Borderland Ultra (43km, 800 Höhenmeter)

Mein 77.Marathon stand unter keinem guten Stern: die leichten Abschürfungen und die Bänderdehnung 

vom Sturz in der Vorwoche beim Duisburger Halbmarathon waren noch nicht ganz verheilt.

 

Dennoch nahm ich die 420km lange Anreise in Kauf um mich dieser besonderen Herausforderung zu stellen: Mich mitten in der Nacht entlang der ehemaligen bayrisch-thüringischen Grenze durch die Wildnis zu schlagen.

Streufdorf ist tiefste deutsche Provinz und der Ort ist schnell erkundet als ich am Freitag Nachmittag eintreffe. Es ist überraschend warm und bei der Freiwilligen Feuerwehr gibt es die Startnummern, das Streckenbriefing, die Pasta-Party und eine kleine Tombola. Von hier sind man auch die beiden Hügel, die es in der Nacht zu erklimmen gilt.

Alles easy, nur einmal stockt mir der Atem während des Briefings: "Versucht bitte unbedingt auf der Strecke zu bleiben, wir können nicht garantieren, dass sich abseits nicht noch alte Minen befinden."

Ich bin mir nicht ganz sicher, ob es als Witz gemeint war.
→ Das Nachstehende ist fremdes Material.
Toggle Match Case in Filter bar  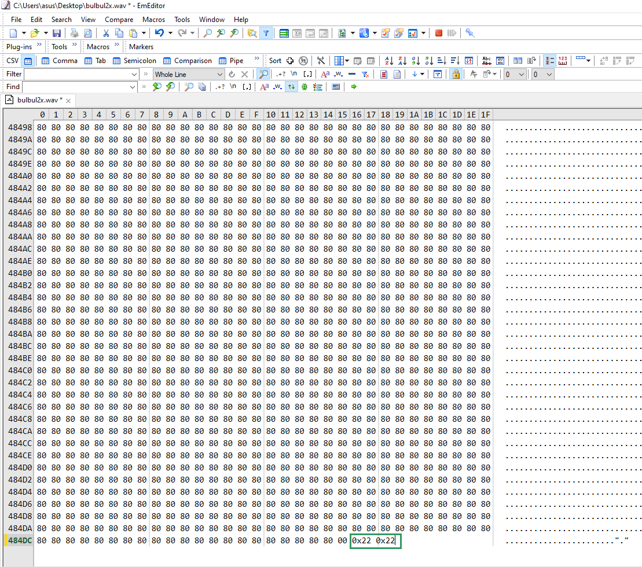coord(325,74)
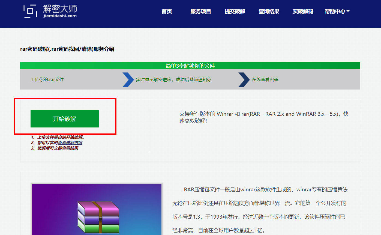Open the 查询结果 page

click(269, 11)
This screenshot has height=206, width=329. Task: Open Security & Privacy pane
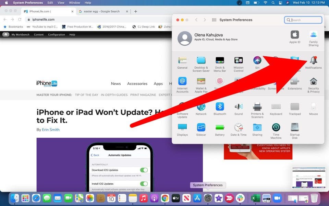coord(313,82)
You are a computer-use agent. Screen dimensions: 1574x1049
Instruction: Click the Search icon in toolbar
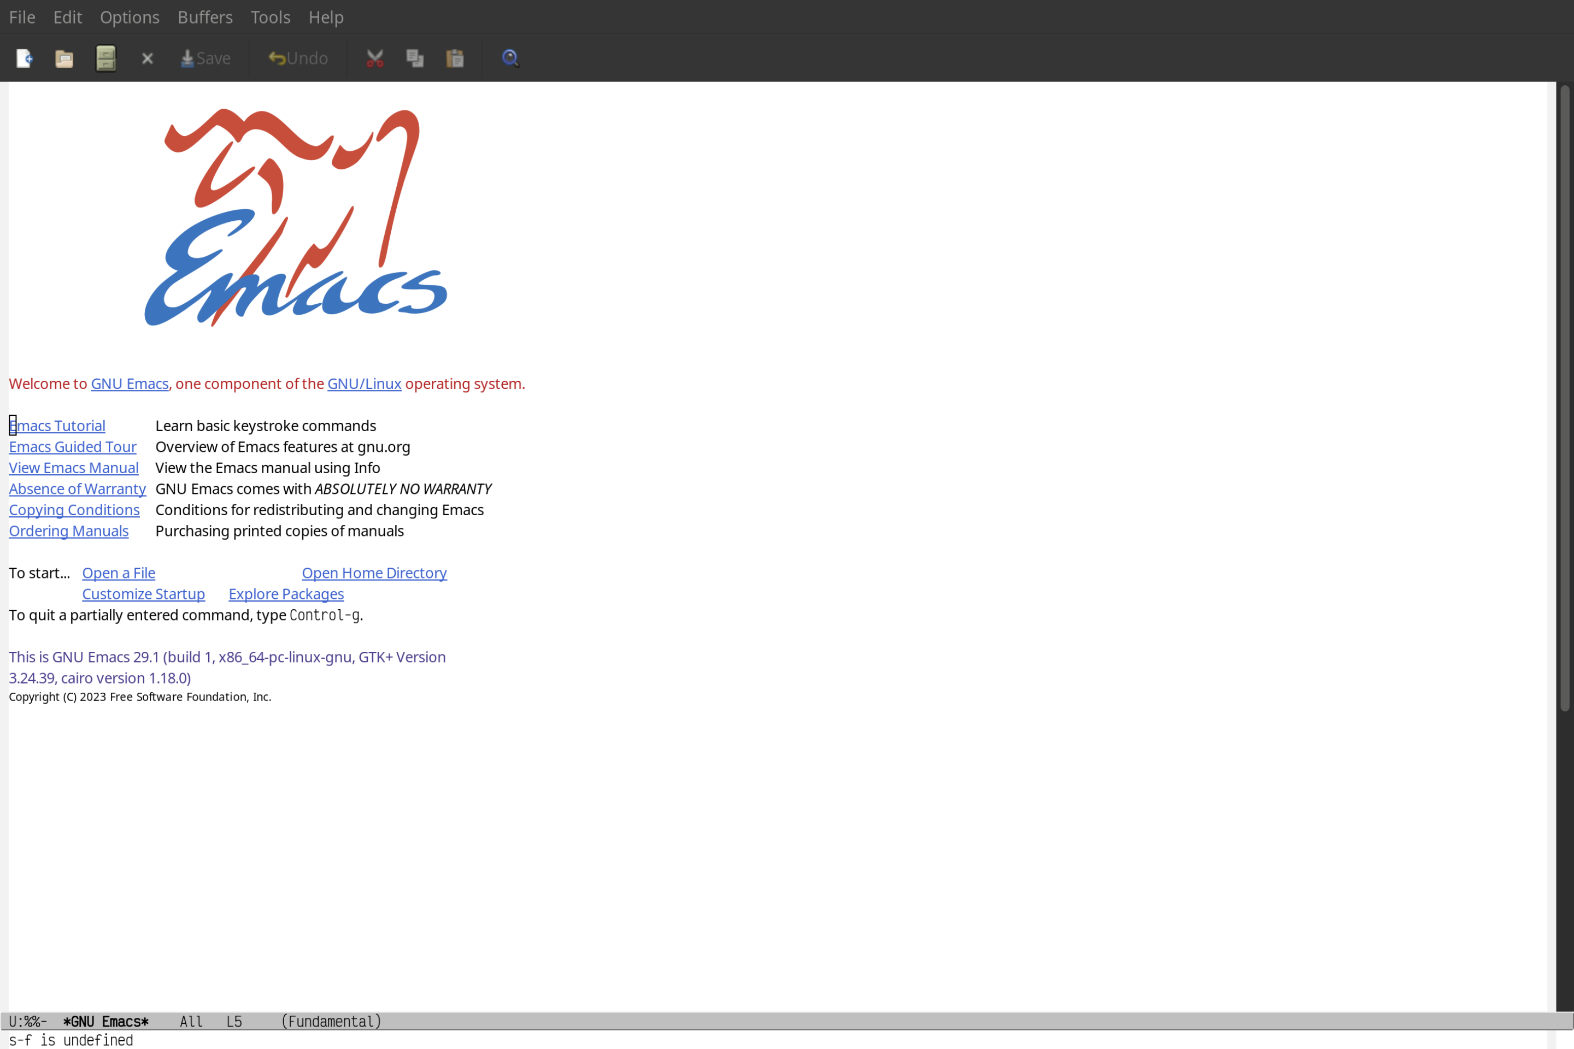[x=509, y=58]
Aber ich will es auch nicht unbedingt ausprobieren.

 

Wie verbringt man die letzten Stunden vor dem Rennen, wenn es nicht mal eine Gaststätte mit dem Fernseher gibt? Lesen, die natürlichen großen Erdkühlschränke neben meinem Auto bestaunen und etwas dösen.

Um 23 Uhr geht es los: Umziehen, nochmal etwas essen und an zum Start.

 

 

 

Um Mitternacht geht es ins Unbekannte

Es ist doch ganz schön frisch - so mitten in der Nacht auf dem Land.
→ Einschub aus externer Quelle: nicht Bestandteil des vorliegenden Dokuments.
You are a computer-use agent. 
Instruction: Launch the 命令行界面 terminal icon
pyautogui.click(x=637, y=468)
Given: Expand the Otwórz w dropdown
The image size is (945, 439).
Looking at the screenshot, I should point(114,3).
Ich habe ausreichend Getränke und etwas zu essen dabei, schließlich wird es unterwegs nur drei Verpflegungsstellen geben, davon zwei noch unbesetzt.

 

Und dann geht es los. Zuerst noch kurz durch Streufdorf und dann ab in die Felder und Wälder.

Ab und zu geht es auch anfangs noch auf Landstraßen dahin. Autos oder Zuschauer? Fehlanzeige.

Nach dem 1.VP (ein Tisch mit Iso und Wasser an einem Feldweg), beginnt der Aufstieg zum grossen Gleichberg. Die reflektoren weisen mir den Weg und ansonsten herrscht ausser meinem Keuchen absolute Stille. Ein Wahnsinnsgefühl - ich habe keine Ahnung, wo ich bin und wie krass muss es hier erst vor 30 Jahren gewesen sein?!?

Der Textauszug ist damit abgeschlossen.